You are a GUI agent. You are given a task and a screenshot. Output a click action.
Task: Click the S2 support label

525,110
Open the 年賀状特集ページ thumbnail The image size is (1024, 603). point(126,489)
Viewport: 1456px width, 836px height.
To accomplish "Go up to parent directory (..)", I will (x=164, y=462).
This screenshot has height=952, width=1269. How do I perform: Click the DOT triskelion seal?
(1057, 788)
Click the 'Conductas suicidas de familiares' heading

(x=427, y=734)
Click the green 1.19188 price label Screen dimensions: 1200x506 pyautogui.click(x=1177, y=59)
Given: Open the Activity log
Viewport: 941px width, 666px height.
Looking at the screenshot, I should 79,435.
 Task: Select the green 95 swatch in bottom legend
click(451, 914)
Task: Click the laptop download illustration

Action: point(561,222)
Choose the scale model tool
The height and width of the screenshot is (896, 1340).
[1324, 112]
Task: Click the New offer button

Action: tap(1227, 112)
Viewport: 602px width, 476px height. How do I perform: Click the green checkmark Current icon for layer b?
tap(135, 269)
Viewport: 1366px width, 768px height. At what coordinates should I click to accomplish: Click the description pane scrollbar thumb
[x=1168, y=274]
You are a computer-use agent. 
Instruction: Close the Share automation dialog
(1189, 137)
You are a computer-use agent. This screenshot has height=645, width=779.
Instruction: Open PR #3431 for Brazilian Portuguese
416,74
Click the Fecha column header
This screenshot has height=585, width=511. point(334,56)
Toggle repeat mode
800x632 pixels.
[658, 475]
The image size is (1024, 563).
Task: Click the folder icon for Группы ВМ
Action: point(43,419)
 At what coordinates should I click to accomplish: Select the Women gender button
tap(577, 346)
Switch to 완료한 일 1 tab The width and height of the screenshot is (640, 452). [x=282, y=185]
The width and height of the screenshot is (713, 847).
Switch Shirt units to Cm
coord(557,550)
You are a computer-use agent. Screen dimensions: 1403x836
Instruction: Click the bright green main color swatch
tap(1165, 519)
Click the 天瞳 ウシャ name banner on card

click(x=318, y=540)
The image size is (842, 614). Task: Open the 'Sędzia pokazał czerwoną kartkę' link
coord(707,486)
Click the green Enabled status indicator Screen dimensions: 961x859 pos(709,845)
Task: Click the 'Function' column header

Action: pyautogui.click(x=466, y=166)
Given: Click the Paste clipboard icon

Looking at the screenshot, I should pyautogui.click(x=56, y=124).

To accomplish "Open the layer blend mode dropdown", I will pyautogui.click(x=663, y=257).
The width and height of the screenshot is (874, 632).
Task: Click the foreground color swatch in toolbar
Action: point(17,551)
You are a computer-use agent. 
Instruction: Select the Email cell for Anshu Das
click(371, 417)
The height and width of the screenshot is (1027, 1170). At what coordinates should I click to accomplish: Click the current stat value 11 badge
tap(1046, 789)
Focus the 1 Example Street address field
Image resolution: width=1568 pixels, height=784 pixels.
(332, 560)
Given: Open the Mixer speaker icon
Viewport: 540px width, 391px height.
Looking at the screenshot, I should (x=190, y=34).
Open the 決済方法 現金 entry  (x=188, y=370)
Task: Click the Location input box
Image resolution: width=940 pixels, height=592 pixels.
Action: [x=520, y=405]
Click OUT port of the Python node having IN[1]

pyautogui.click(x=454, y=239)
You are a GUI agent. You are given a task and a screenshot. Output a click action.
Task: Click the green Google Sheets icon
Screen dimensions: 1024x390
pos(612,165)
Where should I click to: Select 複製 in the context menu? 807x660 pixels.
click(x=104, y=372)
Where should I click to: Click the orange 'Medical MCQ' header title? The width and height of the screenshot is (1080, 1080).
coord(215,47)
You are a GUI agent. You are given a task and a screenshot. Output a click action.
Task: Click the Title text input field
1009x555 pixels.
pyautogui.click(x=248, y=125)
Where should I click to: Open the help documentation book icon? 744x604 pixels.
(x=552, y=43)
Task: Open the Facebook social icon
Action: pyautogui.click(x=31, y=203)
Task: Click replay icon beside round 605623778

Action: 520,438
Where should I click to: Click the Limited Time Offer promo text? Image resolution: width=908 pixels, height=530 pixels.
—————
* TASK INSTRUCTIONS
Taking the material above, extract exactly and only the lines from the line with "Task: Select the" to the line with "You are a computer-use agent. Screen", inclusive of both.

* TASK RESPONSE
 Task: Select the green 95 swatch in bottom legend
click(451, 914)
Task: Click the laptop download illustration

Action: point(561,222)
Choose the scale model tool
The height and width of the screenshot is (896, 1340).
[1324, 112]
Task: Click the New offer button

Action: tap(1227, 112)
Viewport: 602px width, 476px height. How do I perform: Click the green checkmark Current icon for layer b?
tap(135, 269)
Viewport: 1366px width, 768px height. At what coordinates should I click to accomplish: Click the description pane scrollbar thumb
[x=1168, y=274]
You are a computer-use agent. 
Instruction: Close the Share automation dialog
(1189, 137)
You are a computer-use agent. This screenshot has height=645, width=779.
Instruction: Open PR #3431 for Brazilian Portuguese
416,74
Click the Fecha column header
This screenshot has height=585, width=511. point(334,56)
Toggle repeat mode
800x632 pixels.
[658, 475]
The image size is (1024, 563).
Task: Click the folder icon for Группы ВМ
Action: point(43,419)
 At what coordinates should I click to accomplish: Select the Women gender button
tap(577, 346)
Switch to 완료한 일 1 tab The width and height of the screenshot is (640, 452). [x=282, y=185]
The width and height of the screenshot is (713, 847).
Switch Shirt units to Cm
coord(557,550)
You are a computer-use agent. Screen dimensions: 1403x836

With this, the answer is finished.